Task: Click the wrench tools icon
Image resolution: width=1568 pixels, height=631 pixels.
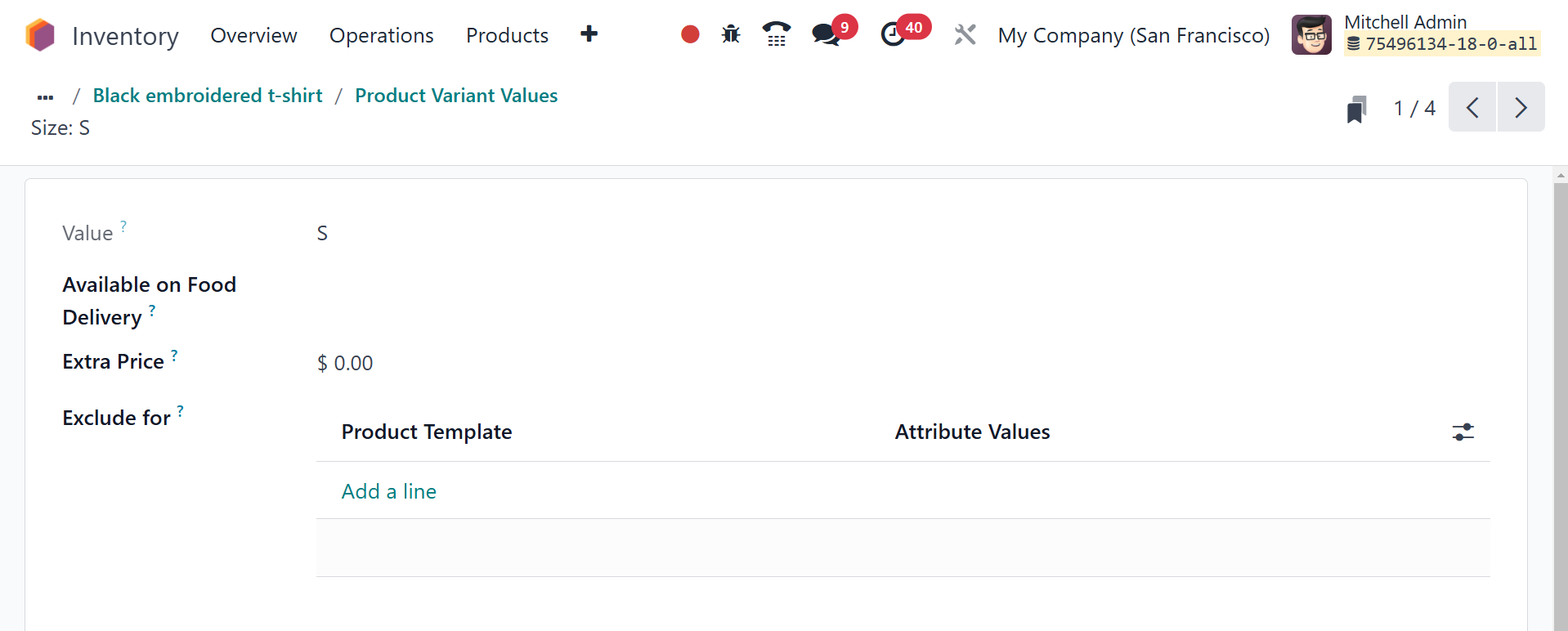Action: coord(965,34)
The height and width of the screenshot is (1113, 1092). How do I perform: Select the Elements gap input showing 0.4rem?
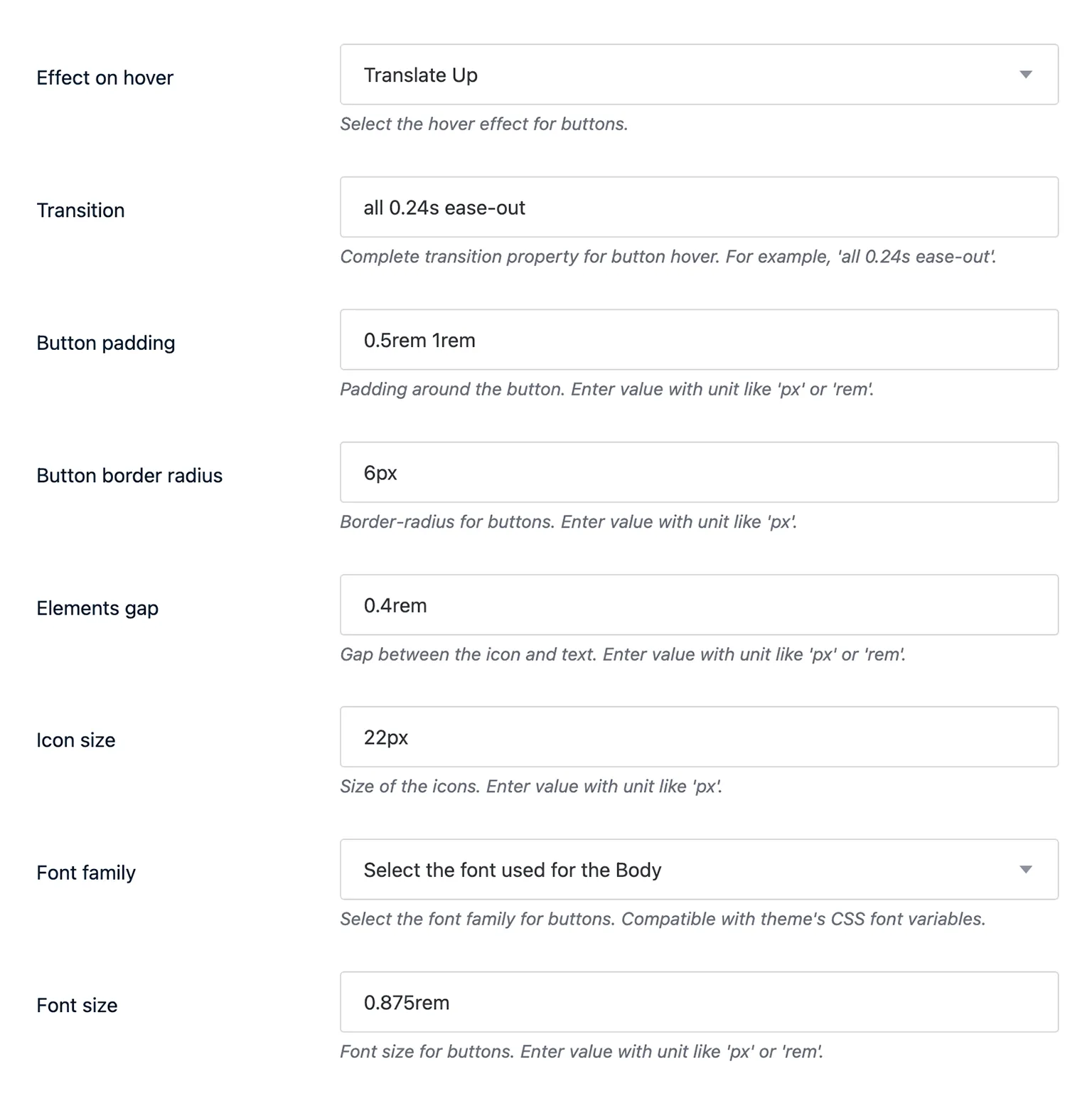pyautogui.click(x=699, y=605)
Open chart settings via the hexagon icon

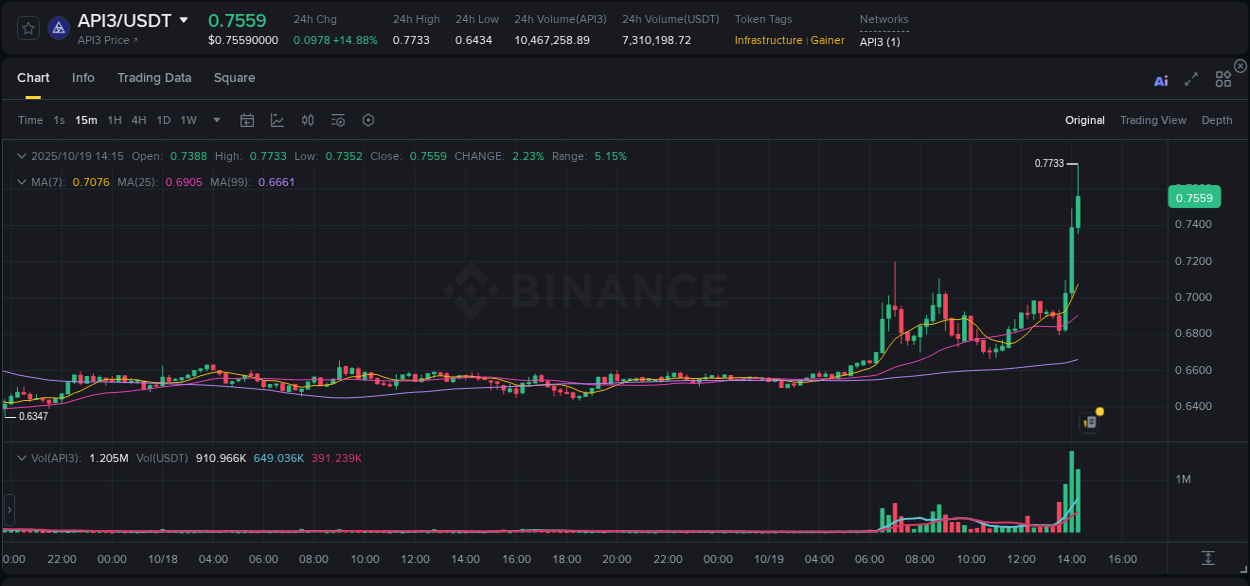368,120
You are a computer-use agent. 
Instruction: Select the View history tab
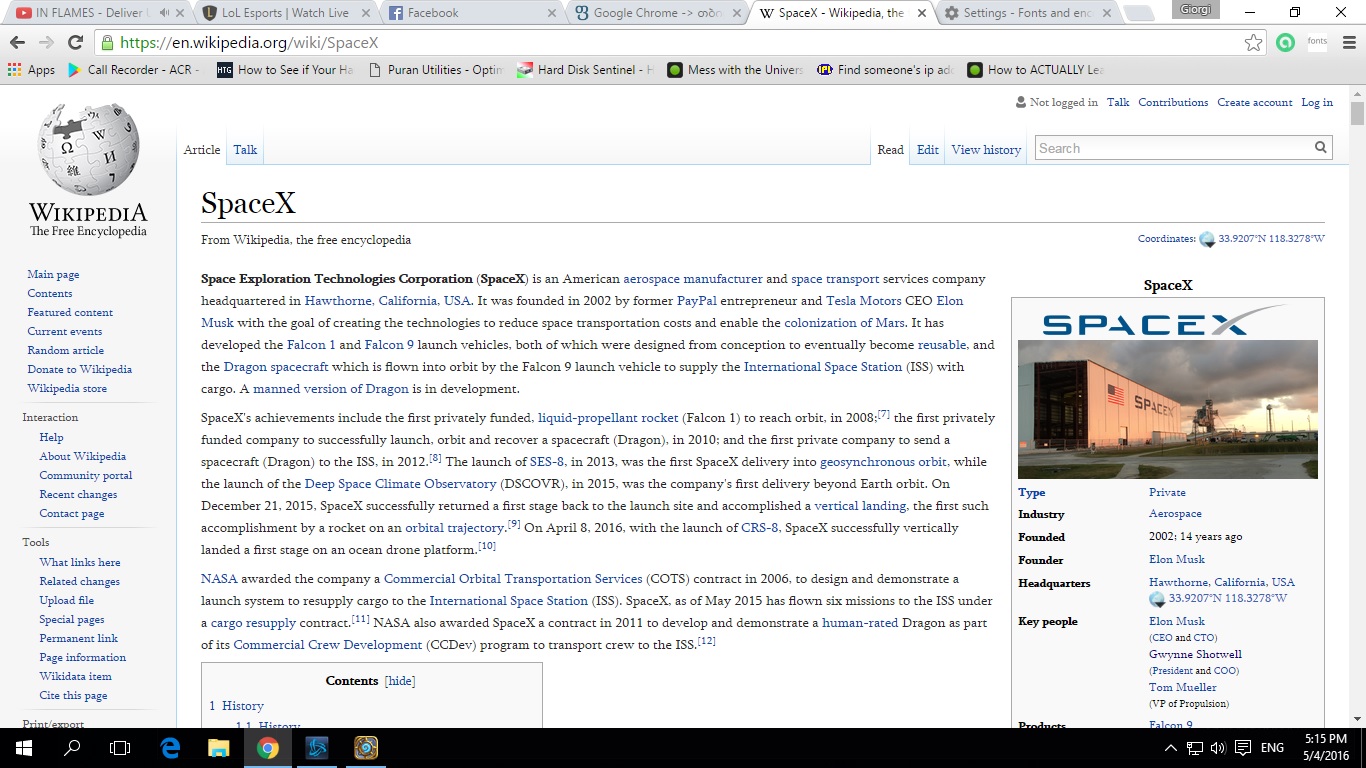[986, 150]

__________________________________________________

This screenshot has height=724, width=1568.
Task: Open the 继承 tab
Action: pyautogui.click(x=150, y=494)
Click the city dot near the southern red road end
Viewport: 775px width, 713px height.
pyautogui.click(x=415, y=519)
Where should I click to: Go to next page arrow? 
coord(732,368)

__________________________________________________

- **INSTRUCTIONS TO FOLLOW**:
Copy out the stretch of material from the line containing "Task: Click the wrench tools icon" through the line containing "pyautogui.click(x=699, y=605)", character for character, and leave out the pictures.

- **WRITTEN REPLY**:
Task: Click the wrench tools icon
Image resolution: width=1568 pixels, height=631 pixels.
Action: coord(965,34)
The height and width of the screenshot is (1113, 1092). How do I perform: Select the Elements gap input showing 0.4rem?
pyautogui.click(x=699, y=605)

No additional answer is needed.